AIM:
Reproduce the material word for word, starting with the line that contains "Screen dimensions: 1920x589" and going on through the line that contains "Action: pos(787,213)", both included.

MATERIAL TO PROCESS:
########################################
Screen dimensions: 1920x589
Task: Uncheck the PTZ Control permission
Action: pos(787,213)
########################################
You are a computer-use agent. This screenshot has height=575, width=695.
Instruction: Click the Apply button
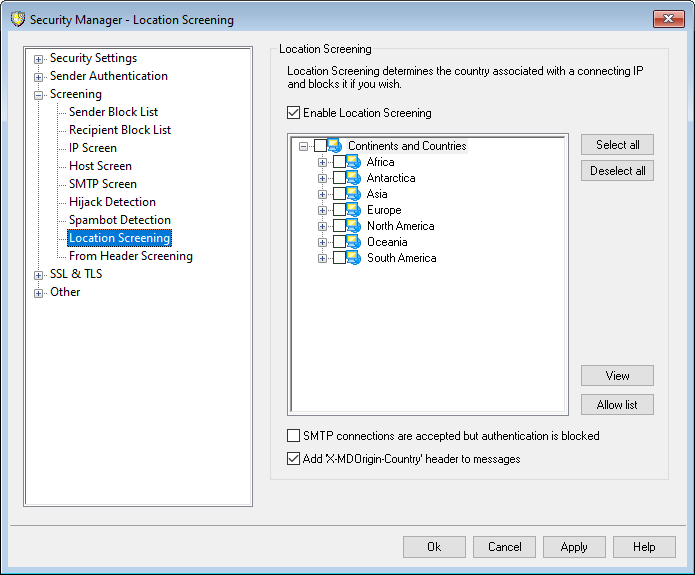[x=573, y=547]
########################################
ANSWER TO THE EXERCISE:
Screen dimensions: 1920x589
Task: Uncheck the PTZ Control permission
Action: pos(787,213)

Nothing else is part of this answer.